The output for the current problem is 10, 40, 50.
void GetSumIn3ElementsOrLess(int* arr, int length, int sum)
{
int start, end, newsum;
bool success = false;
// Iterate from first element to the last one.
for (int index = 0; index < length && success == false; index++) {
// If the current element is the sum, we have solution. break!
if (arr[index] == sum) {
cout<<"\nSolution at index: "<<index<<" Value:"<<arr[index];
success = true;
break;
}
start = 0;
end = length -1;
while (start < end) {
// If the current element + first pointer equal sum, we have solution. break!
if (arr[index] + arr[start] == sum) {
cout<<"\nSolution at index: "<<index<<" & "<<start<<" Values:"<<arr[index]<<" & "<<arr[start];
success = true;
break;
}
// If the current element + last pointer equal sum, we have solution. break!
if (arr[index] + arr[end] == sum) {
cout<<"\nSolution at index: "<<index<<" & "<<end<<" Values:"<<arr[index]<<" & "<<arr[end];
success = true;
break;
}
newsum = arr[index] + arr[start] + arr[end];
// If the current element + first + last pointer equal sum, we have solution. break!
if (newsum == sum) {
cout<<"\nSolution at index: "<<index<<" & "<<start<<" & "<<end
<<" Values:"<<arr[index]<<" & "<<arr[start]<<" & "<<arr[end];
success = true;
break;
}
// If the current sum is less, move the start pointer forward to get a larger value.
else if (newsum < sum) {
start++;
}
// If the current sum is higher, move the end pointer back to get a smaller value.
else {
end--;
}
}
}
if (!success) {
cout<<"\nNo solution possible";
}
}
void GetSumIn3ElementsOrLessTest()
{
int arr[] = {10,30,40,50,70};
int length = sizeof(arr)/sizeof(arr[0]);
int sum = 100;
GetSumIn3ElementsOrLess(arr, length, sum);
}
Index could be same as start | end in the inner while loop need check for that.
while (start < end) {
//newcode
if (start == index) {
++start;
}
if (end == index) {
--end;
}
// If the current element + first pointer equal sum, we have solution. break!

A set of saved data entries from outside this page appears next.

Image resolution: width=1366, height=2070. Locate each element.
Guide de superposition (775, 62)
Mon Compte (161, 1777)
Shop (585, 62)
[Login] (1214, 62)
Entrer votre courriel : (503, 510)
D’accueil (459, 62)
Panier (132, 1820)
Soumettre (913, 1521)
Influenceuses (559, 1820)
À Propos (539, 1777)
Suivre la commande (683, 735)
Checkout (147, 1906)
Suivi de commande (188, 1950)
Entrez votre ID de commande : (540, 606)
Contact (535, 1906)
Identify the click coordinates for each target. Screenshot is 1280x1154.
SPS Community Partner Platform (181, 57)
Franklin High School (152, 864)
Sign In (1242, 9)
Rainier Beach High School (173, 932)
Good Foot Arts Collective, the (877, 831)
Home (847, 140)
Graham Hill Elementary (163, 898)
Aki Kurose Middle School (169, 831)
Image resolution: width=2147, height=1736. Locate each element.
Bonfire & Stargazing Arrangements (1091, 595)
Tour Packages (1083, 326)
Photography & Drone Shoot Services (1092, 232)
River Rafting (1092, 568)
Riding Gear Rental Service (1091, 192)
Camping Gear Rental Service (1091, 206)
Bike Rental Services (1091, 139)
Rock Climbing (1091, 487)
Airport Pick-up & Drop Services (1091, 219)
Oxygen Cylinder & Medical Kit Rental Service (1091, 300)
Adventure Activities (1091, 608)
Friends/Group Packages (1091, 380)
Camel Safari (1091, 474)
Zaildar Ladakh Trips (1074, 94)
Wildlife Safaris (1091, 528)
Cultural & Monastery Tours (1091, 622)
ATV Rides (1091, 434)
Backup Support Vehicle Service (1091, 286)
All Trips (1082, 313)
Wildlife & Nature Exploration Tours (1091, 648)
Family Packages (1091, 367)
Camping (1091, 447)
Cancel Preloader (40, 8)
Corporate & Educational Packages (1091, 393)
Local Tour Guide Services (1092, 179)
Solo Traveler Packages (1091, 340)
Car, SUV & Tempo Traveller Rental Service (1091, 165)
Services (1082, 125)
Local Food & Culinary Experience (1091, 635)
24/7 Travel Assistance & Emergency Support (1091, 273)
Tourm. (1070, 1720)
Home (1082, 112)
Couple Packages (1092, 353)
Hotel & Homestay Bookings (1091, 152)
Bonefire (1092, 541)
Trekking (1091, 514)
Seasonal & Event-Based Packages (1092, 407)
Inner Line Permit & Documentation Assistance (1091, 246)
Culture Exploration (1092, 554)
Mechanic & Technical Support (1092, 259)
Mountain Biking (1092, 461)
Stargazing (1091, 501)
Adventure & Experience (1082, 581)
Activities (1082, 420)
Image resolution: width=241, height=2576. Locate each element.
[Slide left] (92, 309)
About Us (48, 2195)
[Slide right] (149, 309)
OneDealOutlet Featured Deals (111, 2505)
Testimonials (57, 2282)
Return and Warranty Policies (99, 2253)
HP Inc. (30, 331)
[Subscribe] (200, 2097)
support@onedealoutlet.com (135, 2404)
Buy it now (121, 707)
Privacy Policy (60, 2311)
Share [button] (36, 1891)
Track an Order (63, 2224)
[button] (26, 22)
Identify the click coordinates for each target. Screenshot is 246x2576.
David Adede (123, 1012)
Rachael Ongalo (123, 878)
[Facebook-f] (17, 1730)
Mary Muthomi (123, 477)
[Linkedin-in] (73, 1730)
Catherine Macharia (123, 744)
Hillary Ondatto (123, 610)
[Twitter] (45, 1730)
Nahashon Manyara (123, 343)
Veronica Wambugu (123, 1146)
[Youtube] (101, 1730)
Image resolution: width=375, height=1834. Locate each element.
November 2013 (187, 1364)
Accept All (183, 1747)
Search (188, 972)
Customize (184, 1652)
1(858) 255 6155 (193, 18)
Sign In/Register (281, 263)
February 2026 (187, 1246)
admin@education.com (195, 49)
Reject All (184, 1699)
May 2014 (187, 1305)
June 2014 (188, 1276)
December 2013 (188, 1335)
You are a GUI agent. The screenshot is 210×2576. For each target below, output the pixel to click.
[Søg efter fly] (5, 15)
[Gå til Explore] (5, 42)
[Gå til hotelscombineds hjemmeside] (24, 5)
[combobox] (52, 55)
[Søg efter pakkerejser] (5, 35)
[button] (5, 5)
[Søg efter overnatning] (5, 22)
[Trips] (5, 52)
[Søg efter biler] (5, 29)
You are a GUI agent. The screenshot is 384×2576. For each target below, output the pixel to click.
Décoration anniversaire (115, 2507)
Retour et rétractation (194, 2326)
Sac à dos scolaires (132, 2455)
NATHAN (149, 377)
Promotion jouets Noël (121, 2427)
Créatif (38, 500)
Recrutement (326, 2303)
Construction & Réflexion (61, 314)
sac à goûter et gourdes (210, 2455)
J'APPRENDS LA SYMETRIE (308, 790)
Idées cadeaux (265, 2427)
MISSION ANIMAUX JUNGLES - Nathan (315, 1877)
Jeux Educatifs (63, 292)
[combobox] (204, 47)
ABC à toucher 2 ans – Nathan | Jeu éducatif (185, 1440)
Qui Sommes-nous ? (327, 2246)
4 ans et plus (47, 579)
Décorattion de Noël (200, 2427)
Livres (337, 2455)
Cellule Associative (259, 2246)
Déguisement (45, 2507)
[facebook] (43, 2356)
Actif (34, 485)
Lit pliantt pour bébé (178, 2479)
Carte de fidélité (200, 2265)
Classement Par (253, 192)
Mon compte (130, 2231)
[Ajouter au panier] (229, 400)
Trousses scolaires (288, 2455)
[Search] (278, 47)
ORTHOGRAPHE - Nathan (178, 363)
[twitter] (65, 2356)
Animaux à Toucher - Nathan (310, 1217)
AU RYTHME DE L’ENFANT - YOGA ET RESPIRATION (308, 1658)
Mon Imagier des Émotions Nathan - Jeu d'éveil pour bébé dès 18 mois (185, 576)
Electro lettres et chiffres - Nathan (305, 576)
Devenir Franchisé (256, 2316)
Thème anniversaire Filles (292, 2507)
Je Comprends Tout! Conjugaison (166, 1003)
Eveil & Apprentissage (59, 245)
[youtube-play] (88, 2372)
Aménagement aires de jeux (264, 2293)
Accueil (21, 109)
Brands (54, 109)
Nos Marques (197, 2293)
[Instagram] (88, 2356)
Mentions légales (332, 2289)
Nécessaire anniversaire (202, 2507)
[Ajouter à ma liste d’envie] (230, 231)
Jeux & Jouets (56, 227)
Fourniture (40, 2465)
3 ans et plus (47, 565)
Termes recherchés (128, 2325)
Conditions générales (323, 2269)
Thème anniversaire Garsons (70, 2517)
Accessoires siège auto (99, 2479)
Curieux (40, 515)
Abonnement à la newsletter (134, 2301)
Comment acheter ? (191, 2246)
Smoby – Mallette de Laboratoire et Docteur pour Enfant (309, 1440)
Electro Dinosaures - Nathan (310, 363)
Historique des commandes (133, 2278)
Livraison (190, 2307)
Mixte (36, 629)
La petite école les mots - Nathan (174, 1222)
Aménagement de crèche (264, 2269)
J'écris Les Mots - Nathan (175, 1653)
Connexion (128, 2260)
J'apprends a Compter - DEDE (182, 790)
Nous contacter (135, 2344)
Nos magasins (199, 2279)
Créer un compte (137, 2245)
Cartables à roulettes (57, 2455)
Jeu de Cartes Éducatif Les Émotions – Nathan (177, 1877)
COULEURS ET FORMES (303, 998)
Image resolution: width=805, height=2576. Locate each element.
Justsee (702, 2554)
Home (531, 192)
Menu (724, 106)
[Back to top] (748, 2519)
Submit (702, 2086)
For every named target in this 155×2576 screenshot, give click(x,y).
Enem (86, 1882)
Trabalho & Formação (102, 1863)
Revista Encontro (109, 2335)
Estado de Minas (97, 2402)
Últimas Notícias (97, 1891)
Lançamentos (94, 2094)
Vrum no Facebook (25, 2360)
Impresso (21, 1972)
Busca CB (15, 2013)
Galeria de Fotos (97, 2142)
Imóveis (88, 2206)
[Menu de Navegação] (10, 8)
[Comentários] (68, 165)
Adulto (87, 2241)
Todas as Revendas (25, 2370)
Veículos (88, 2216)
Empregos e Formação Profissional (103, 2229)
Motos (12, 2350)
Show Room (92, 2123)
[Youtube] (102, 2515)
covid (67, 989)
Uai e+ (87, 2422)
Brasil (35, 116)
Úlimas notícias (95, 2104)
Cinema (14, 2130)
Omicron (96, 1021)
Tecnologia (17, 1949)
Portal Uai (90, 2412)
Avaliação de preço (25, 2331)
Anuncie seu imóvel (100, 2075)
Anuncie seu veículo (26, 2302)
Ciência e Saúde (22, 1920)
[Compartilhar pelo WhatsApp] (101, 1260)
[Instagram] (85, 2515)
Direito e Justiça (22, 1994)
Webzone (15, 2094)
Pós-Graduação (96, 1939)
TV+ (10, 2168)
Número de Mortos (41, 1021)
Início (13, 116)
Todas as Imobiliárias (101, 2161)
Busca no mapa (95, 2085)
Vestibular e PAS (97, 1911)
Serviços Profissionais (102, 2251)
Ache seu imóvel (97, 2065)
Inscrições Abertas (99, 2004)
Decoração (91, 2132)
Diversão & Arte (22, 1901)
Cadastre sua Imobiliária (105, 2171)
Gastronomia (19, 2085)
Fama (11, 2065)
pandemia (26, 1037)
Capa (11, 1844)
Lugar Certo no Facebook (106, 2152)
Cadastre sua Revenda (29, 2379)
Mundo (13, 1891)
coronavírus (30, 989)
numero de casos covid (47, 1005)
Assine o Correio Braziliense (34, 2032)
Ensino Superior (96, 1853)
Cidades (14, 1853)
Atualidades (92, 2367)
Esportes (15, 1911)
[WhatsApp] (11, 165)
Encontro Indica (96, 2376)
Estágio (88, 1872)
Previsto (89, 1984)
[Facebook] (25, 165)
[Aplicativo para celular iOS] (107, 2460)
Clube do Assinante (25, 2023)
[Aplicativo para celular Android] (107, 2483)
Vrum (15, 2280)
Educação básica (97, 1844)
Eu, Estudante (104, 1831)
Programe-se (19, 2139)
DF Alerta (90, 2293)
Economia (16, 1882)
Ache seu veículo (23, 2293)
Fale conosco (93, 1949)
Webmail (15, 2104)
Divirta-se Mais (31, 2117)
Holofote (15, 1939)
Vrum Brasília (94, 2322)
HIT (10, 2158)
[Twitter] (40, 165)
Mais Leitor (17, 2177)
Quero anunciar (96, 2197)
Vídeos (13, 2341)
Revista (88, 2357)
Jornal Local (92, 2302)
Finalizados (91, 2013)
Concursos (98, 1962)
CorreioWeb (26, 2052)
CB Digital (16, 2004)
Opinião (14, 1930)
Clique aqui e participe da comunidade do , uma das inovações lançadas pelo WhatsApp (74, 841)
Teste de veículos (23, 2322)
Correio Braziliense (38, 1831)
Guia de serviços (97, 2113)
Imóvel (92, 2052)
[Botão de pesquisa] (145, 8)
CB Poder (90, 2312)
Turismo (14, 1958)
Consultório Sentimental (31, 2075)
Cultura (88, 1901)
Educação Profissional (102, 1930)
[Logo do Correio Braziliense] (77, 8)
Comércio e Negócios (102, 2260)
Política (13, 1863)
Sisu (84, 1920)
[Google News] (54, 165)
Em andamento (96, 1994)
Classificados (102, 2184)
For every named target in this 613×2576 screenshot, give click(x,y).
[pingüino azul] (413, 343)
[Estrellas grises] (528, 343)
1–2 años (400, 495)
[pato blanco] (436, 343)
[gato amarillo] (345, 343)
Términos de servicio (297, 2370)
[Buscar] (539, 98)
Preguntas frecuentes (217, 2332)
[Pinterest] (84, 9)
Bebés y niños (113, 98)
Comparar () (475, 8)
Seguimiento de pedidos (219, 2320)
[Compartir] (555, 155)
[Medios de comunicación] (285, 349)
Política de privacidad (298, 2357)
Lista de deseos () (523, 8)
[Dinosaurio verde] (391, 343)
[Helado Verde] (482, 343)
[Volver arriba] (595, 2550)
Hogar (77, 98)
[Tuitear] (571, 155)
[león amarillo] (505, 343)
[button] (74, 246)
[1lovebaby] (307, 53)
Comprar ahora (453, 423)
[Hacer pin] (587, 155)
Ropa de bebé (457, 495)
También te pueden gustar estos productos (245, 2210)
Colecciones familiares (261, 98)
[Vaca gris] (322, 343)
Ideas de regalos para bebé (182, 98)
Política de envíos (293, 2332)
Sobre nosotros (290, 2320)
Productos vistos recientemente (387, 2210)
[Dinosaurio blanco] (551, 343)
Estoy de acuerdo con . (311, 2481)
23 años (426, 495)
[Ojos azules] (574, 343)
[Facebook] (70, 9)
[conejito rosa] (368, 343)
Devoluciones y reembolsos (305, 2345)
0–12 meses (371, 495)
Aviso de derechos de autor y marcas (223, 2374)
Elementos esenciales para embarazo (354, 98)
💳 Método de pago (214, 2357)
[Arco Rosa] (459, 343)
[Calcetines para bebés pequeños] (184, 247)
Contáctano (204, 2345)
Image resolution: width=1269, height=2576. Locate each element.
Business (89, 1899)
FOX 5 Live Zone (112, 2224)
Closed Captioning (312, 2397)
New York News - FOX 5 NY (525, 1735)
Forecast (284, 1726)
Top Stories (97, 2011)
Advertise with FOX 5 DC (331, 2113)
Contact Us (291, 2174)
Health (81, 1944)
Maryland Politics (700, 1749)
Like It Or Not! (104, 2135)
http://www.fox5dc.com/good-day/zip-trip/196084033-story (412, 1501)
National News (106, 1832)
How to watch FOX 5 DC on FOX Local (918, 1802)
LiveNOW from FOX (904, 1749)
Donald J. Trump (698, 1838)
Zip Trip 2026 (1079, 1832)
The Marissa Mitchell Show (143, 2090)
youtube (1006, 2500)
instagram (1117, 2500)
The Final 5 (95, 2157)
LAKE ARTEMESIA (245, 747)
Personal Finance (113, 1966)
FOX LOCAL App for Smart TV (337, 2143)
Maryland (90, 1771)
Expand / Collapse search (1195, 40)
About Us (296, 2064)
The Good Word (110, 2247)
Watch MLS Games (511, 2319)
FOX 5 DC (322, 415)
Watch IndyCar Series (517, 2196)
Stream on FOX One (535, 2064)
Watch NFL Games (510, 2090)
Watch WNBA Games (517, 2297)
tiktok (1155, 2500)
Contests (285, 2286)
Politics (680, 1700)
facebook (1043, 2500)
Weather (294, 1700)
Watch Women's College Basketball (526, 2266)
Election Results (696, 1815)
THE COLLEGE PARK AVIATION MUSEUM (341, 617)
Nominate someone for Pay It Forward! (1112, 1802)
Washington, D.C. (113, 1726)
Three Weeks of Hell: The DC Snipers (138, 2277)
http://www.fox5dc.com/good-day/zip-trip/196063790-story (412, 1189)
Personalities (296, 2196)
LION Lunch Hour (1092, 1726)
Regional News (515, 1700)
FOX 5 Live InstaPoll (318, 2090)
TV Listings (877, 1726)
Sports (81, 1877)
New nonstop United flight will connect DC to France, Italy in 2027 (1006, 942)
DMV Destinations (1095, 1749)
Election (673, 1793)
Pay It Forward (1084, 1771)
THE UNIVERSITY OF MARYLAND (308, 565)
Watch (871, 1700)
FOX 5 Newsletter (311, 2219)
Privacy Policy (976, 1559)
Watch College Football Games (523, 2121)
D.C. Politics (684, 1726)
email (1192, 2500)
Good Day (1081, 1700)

if (arr[index] + arr[start] == sum) {
cout<<"\nSolution at index: "<<index<<" & "<<start<<" Values:"<<arr[index]<<" & "<<arr[start];
success = true;
break;
}
// If the current element + last pointer equal sum, we have solution. break!
if (arr[index] + arr[end] == sum) {
cout<<"\nSolution at index: "<<index<<" & "<<end<<" Values:"<<arr[index]<<" & "<<arr[end];
success = true;
break;
}
//New code
if (start == end) {
break;
}
newsum = arr[index] + arr[start] + arr[end];
// If the current element + first + last pointer equal sum, we have solution. break!
if (newsum == sum) {
cout<<"\nSolution at index: "<<index<<" & "<<start<<" & "<<end
<<" Values:"<<arr[index]<<" & "<<arr[start]<<" & "<<arr[end];
success = true;
break;
}
// If the current sum is less, move the start pointer forward to get a larger value.
else if (newsum < sum) {
start++;
}
// If the current sum is higher, move the end pointer back to get a smaller value.
else {
end--;
}
}
void get(int tp,int no,int deno[])
{
int op[tp+1];
int coin[tp+1];
int min;
int i,j;
int opt[3];
op[0]=0;
int c=0;
for(j=1;j<=tp;j++)
{
min =999;
for(i=0;i<=no;i++)
{
if(deno[i] <= j)
{
if((1+op[j-deno[i]]) < min)
{
min = 1+op[j-deno[i]];
c=deno[i];
}
}
}
op[j] =min;
coin[j]=c;
}
int ans[3];
if(op[tp] <=3)
{
int a=tp;
while(a!=0)
{
printf(" %d ",coin[tp]);
a=a-coin[tp];
tp = tp-coin[tp];
}
}
}
Here we have a restriction that makes this not NP-complete: namely, that we consider only coin combinations of 3 coins or smaller. If we considered D coins, there is a simple O(N^(D-1)) algorithm, so here there will be an O(N^2) algo.
- eugene.yarovoi November 03, 2011Add all the coins to a set. Ask the set whether there's a single coin that will work. If yes, return true. If not, iterate through the set, taking each value and checking if the value that would have to be added to that value is also in the set. If that's ever so, return true. If not, to check for combos of three, try each combo of 2 (O(N^2)) and check if the value that must be the remaining value is in the set. Overall complexity is O(N^2).